• Exercise
Set down word for word the lines that begin the entries and run through the line containing "Given: Select the". Give nothing further.

Stored data:
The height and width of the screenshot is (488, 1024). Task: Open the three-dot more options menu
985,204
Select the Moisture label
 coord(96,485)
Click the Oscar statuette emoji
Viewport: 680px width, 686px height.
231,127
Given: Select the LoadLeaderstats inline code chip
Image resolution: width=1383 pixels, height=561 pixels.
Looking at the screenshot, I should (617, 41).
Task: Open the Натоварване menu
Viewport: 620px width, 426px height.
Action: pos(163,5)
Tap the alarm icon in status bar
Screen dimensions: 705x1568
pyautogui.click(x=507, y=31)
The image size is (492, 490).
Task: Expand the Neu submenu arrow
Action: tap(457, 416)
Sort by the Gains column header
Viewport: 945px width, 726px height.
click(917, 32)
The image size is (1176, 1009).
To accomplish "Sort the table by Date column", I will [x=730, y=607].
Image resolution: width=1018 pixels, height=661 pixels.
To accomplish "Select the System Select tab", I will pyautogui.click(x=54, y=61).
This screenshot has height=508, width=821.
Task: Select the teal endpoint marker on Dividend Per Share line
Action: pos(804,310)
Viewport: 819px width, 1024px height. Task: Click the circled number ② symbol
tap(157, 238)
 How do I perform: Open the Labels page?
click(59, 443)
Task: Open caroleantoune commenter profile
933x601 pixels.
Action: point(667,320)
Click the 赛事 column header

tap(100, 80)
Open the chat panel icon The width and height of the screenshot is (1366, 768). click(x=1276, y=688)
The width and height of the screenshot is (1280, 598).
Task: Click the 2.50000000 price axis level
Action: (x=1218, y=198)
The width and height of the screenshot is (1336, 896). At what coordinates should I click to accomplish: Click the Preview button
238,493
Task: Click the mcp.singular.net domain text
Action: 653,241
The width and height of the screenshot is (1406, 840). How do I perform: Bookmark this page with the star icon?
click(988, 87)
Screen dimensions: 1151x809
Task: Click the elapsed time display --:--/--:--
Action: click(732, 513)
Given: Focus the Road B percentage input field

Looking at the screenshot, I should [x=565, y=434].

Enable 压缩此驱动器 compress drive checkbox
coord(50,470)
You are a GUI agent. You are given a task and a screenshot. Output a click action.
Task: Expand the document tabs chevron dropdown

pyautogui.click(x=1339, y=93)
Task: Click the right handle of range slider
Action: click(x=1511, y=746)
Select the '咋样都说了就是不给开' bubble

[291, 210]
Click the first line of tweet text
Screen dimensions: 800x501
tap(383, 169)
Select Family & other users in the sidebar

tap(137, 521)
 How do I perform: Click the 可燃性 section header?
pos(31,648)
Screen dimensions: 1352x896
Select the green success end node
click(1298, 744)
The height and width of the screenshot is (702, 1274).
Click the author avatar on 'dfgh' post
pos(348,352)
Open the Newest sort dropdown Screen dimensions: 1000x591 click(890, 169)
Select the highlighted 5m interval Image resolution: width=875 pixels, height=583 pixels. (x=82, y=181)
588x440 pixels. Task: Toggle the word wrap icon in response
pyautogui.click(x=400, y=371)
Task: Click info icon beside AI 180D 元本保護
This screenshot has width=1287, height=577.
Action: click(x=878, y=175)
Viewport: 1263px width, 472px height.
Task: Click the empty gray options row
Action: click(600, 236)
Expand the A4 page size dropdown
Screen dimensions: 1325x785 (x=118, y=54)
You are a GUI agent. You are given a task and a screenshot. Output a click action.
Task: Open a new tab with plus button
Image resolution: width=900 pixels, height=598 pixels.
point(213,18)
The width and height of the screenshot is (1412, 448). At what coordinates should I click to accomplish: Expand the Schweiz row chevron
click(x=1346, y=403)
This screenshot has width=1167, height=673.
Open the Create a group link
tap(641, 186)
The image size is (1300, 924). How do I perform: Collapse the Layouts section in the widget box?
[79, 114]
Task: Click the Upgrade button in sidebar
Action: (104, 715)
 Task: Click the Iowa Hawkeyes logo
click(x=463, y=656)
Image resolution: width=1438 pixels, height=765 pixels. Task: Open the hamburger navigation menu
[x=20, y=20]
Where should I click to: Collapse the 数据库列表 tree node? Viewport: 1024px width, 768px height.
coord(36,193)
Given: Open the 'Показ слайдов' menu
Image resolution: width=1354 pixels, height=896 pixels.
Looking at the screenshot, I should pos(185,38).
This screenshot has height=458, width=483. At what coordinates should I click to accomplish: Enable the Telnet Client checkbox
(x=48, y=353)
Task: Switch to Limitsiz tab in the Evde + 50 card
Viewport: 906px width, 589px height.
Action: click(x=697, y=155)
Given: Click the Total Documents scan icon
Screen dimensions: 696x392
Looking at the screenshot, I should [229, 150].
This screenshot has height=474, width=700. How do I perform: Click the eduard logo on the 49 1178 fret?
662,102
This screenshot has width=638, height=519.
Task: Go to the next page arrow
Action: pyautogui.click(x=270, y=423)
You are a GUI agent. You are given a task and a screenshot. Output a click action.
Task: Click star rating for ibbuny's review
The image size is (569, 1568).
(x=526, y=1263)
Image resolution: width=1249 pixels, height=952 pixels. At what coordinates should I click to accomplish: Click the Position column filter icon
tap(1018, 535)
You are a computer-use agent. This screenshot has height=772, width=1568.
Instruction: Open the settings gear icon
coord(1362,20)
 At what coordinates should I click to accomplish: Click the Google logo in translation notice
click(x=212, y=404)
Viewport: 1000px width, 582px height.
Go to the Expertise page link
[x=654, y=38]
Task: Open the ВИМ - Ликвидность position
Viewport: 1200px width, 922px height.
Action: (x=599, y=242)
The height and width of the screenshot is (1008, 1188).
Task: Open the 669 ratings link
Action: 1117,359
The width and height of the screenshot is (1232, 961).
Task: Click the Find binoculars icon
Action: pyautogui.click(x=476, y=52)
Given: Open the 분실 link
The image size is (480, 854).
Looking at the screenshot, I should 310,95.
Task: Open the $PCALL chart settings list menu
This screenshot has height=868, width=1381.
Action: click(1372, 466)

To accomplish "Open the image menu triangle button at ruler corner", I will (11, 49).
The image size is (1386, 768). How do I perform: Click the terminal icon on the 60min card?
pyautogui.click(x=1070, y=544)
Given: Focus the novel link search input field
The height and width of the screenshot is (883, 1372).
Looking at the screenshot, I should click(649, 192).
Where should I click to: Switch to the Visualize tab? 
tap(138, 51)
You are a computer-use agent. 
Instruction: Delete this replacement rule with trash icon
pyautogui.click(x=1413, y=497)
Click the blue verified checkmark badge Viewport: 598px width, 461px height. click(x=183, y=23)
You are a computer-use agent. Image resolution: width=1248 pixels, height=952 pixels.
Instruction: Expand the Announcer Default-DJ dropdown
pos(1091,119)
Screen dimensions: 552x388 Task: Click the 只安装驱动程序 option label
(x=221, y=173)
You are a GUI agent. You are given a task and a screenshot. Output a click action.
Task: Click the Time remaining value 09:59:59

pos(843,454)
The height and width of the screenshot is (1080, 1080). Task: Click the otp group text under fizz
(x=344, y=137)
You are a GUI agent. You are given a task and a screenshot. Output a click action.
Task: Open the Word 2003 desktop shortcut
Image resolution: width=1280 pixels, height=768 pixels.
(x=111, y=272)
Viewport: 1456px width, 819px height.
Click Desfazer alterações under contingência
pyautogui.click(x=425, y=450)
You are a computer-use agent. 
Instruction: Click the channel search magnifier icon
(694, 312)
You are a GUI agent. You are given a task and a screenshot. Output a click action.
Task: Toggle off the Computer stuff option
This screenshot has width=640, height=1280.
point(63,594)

• Answer for the task
The height and width of the screenshot is (488, 1024). Task: Open the three-dot more options menu
985,204
Select the Moisture label
 coord(96,485)
Click the Oscar statuette emoji
Viewport: 680px width, 686px height.
231,127
Given: Select the LoadLeaderstats inline code chip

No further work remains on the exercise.